*Görevler:*
1. Kaynak metinde "Öte yandan yıllarca" sözcüklerini içeren ifadeyle başlayıp "yerine getirmeleri gerekmektedir." ile biten bölümü hiçbir değişiklik yapmadan yazınız.
2. Kaynak metinde "Öte yandan yıllarca" sözcükleriyle başlayan paragrafı, temel bilgilerini koruyarak daha kısa biçimde yeniden yazınız.

*Kaynak Metin:*
☆ ☆ ☆ ☆ ☆
Evladını, canını her şeyini bu ülke için veren Türk Milletinin asla ve asla kabul etmeyeceğini bildikleri ve anladıkları halde ısrarla 30 bin insanın katilinin muhatap alınması için çırpınmakta ve İmralı’daki odasında rahat etmesi için ortalığı yakıp yıkabilmektedirler.
Bu sorumsuzluklar sebebi ile devletin ve hükümetin açılım politikası vatandaşlarımız arasında bir ayrışmaya yol açmaya başlamıştır.
Öte yandan yıllarca ülkemizde terörle mücadele hususunda vermiş olduğu kahramanca mücadeleden dolayı büyük tecrübe kazanmış Türk Silahlı Kuvvetlerimiz aradan geçen 26 yıla rağmen halen yaşanan bu hadiselerde gelmiş olduğu noktayı bir kez daha değerlendirmelidir.
Türk Silahlı Kuvvetleri, Türkiye’nin siyasi meselelerini siyasetçilere bırakıp askeri konulardaki ihtiyaçlarımıza odaklanmalıdır.
Henüz 20 yaşlarında aldıkları 1-2 aylık eğitimle sınır karakollarına gönderilen Anadolu evlatlarının kırılmasına çözüm bulmaları gereklidir.
Bunun çözümü için gerekli olabilecek profesyonel ordu, teçhizat, malzeme, helikopter, eğitim her neye ihtiyaç varsa bunları açıklamalı siyasi iktidardan bunların çözülmesi için talepte bulunmalı ve üzerlerine düşen vazifeleri hakkı ile yerine getirmeleri gerekmektedir.
Geçen sene “ Kuzey Irak bizim için Biri Bizi Gözetliyor evi gibidir”diye açıklama yapan Sayın Genel Kurmay Başkanının o evlerin neden hainlerin başına yıkılamadığını açıklamasını istiyoruz.
Gerektiğinde Sarıkamış’ta yüzlerce evladını şehit veren ordumuzun kış boyu inlerinde duran teröristleri kışın etkisiz hale getirmek yerine neden yaz gelince, tavuk kümesten çıkınca etkisiz hale getirmeye çalışıldığını açıklamasını istiyoruz.
☆ ☆ ☆ ☆ ☆
*Sağlanan Bilgiler:*
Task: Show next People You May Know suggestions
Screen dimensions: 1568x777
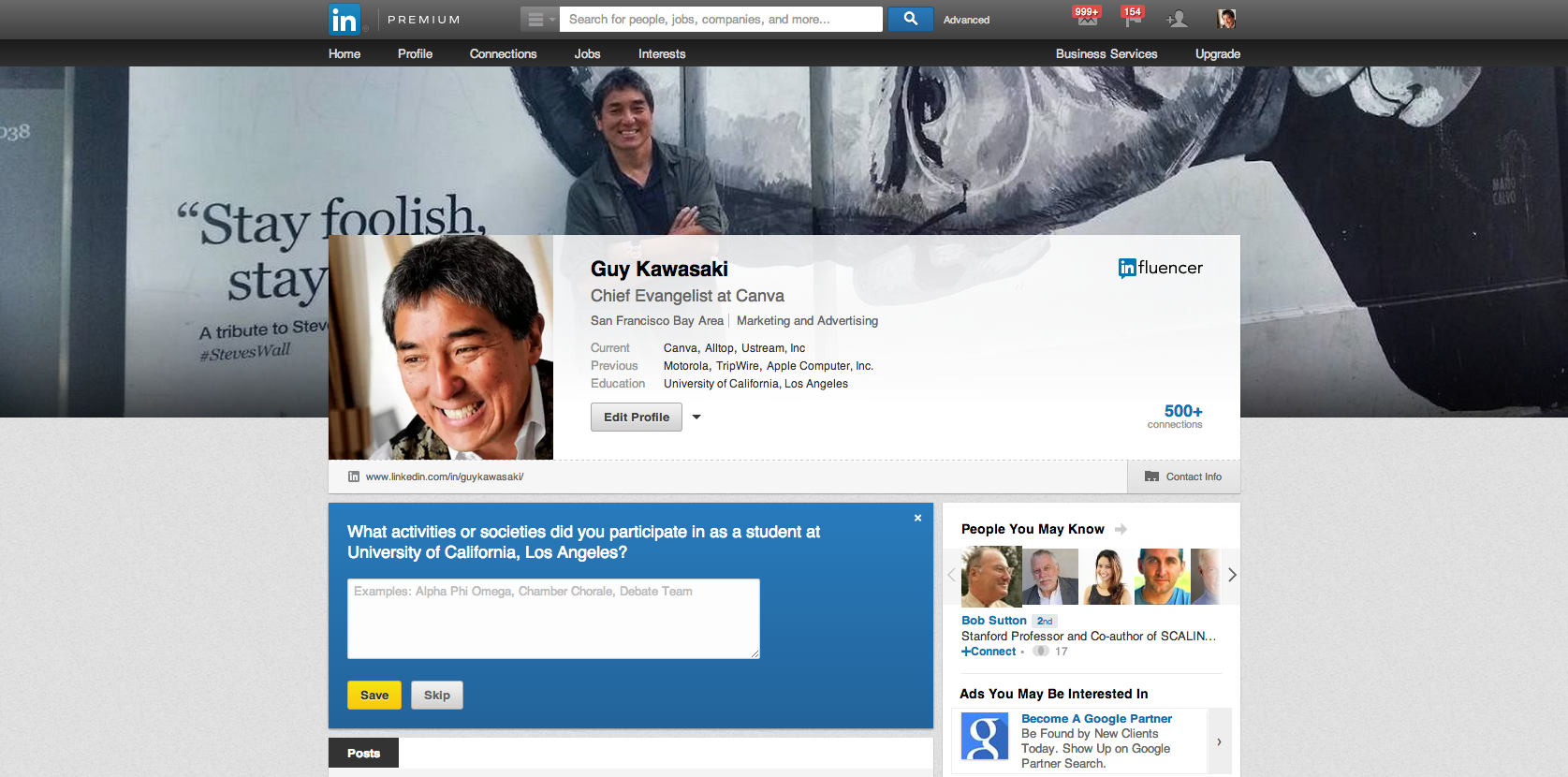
☆ ☆ ☆ ☆ ☆
*Tam Çözümler:*
1.
Öte yandan yıllarca ülkemizde terörle mücadele hususunda vermiş olduğu kahramanca mücadeleden dolayı büyük tecrübe kazanmış Türk Silahlı Kuvvetlerimiz aradan geçen 26 yıla rağmen halen yaşanan bu hadiselerde gelmiş olduğu noktayı bir kez daha değerlendirmelidir.
Türk Silahlı Kuvvetleri, Türkiye’nin siyasi meselelerini siyasetçilere bırakıp askeri konulardaki ihtiyaçlarımıza odaklanmalıdır.
Henüz 20 yaşlarında aldıkları 1-2 aylık eğitimle sınır karakollarına gönderilen Anadolu evlatlarının kırılmasına çözüm bulmaları gereklidir.
Bunun çözümü için gerekli olabilecek profesyonel ordu, teçhizat, malzeme, helikopter, eğitim her neye ihtiyaç varsa bunları açıklamalı siyasi iktidardan bunların çözülmesi için talepte bulunmalı ve üzerlerine düşen vazifeleri hakkı ile yerine getirmeleri gerekmektedir.

2. Terörle mücadeleden büyük tecrübe edinen Türk Silahlı Kuvvetleri, aradan geçen 26 yıla rağmen hâlâ yaşanan bu olaylarda geldiği noktayı yeniden değerlendirmelidir.